I spent eight years running and volunteer teaching at a do-it-yourself bicycle repair shop which also traditionally suffers from gender and race imbalance. Using techniques I gleaned from numerous trainings on creating inclusive “safe space” environments for people of all backgrounds, I was involved with implementing the latest advice from cultural studies to make the shop as inclusive as possible. I plan to extend the practices and knowledge from that experience to the teaching atmosphere at the UCD MAE department to help us create the most welcoming and inclusive engineering department in the country.
My tenure as an instructor at the bicycle shop taught me many things but the most significant takeaways were not to take diversity, inclusion, and marginalization lightly and definitely not to dismiss things that I have not experienced or do not understand. I also learned to listen to people who think about these things a lot and let their guidance influence my behavior and decisions. I now have a strong support group to turn to for advice in difficult situations. Overall, I have a better awareness and now recognize much more quickly when situations are not “right” and am willing to stand up for diverse students needs and know where the best avenues for help are.

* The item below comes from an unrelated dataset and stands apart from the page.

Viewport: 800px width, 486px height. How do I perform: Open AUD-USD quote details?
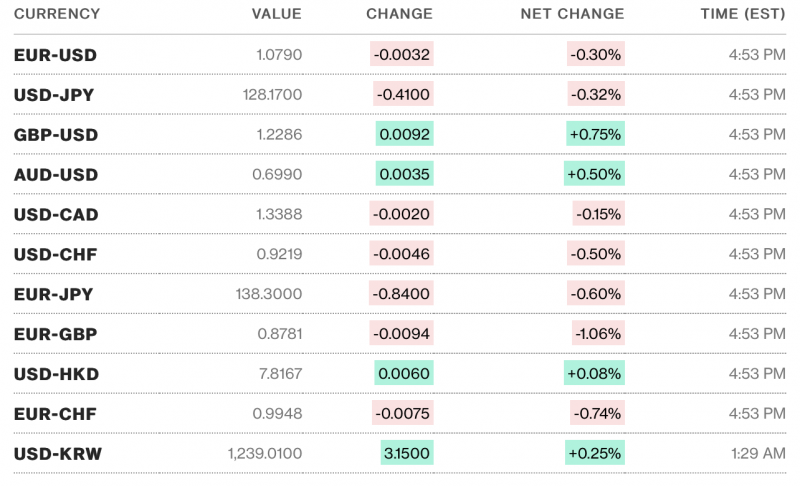coord(56,174)
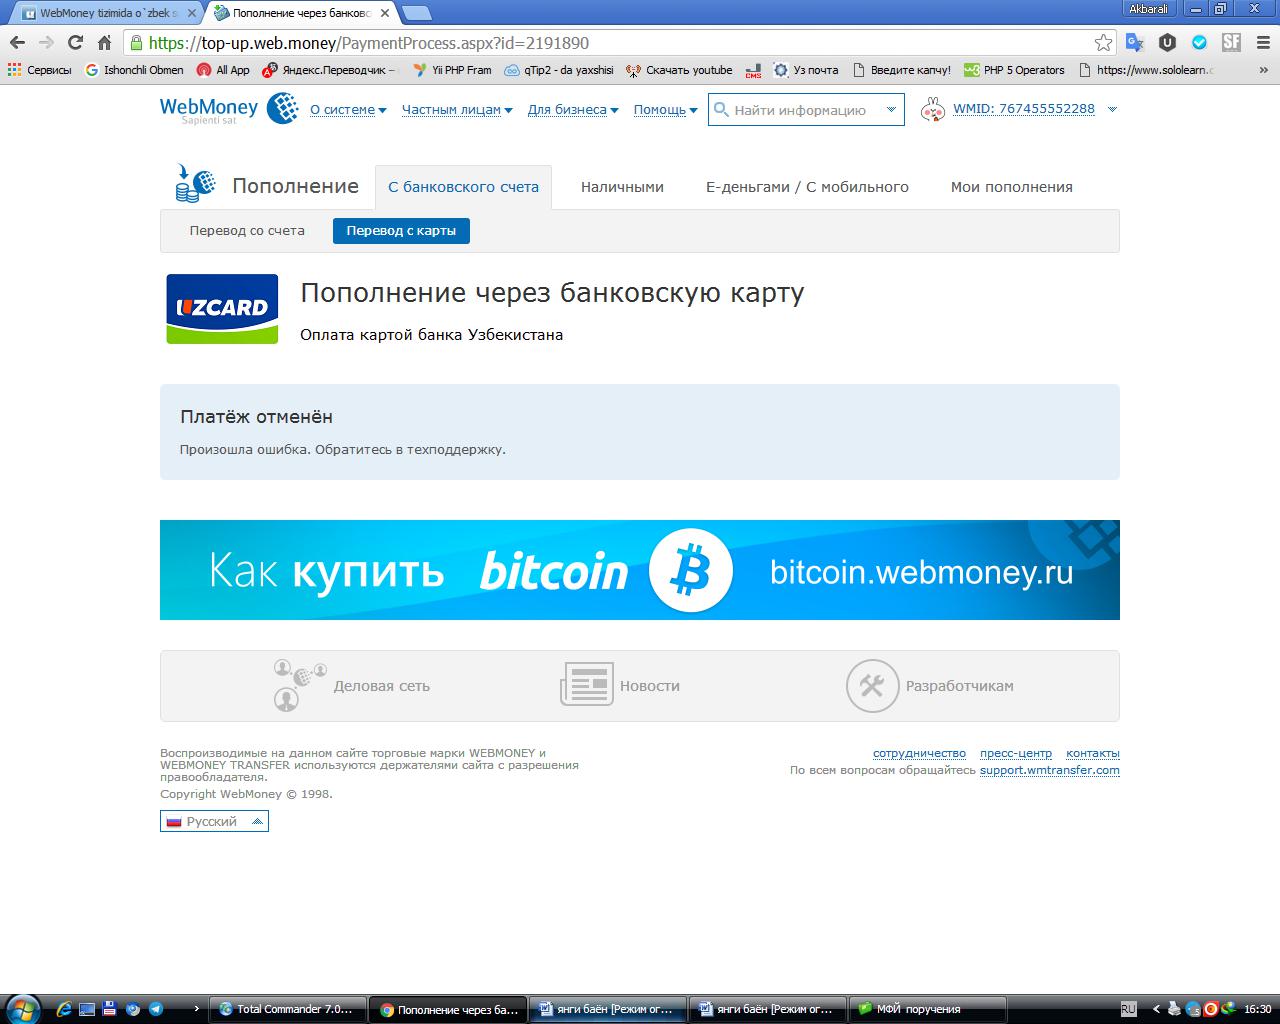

There are also more specific examples of practices that I have picked up and utilize when teaching. I set ground rules in classroom interaction early on that helps ensure equitable time for students to speak so that traditional dominators cannot control classroom time. I am generally able to recognize these patterns and facilitate classroom discussions so that they are inclusive. I have also been involved with and observed developing specific times and spaces for marginalized communities, like women, LGBT, etc. This lets similar groups of learners learn on their own terms instead of those of the dominant majority. I also work to develop classroom and lab ground rules, such as codes of conduct and safe space agreements, that are in place for all students to see and be aware of, whether posted on a sign in the lab or on the classroom website. I explicitly discuss these ground rules in class and even let the students collaboratively develop these agreements so they are invested in abiding by them. I have also learned how a classroom or lab atmosphere can be exclusive to many groups simply because of things like decor, lighting, politically incorrect jokes, and general attitudes and behaviors of superiors. I will be working with various groups to reduce and eliminate these factors in my courses and labs. Furthermore, I work to ensure that there are anonymous feedback avenues for students and work to place students in need with the appropriate campus groups for support, letting them and the support groups help inform what I need to do to make the classroom accommodating.
Finally, I will be an ally for minority groups in the engineering college and give what support I can to help them strengthen and grow and will be a strong proponent of diversification of our selected students, staff, and faculty. My ethnicity, gender, and socioeconomic status puts me in the “typical engineer” bucket in terms of diversification but my experiences in life working with and for marginalized people, from disabled wheelchair fabricators in Zambia to disenfranchised homeless at the DIY bicycle shop, has instilled the empathy and understanding deep inside that will play an important role in changing engineering stereotypes for the next generation.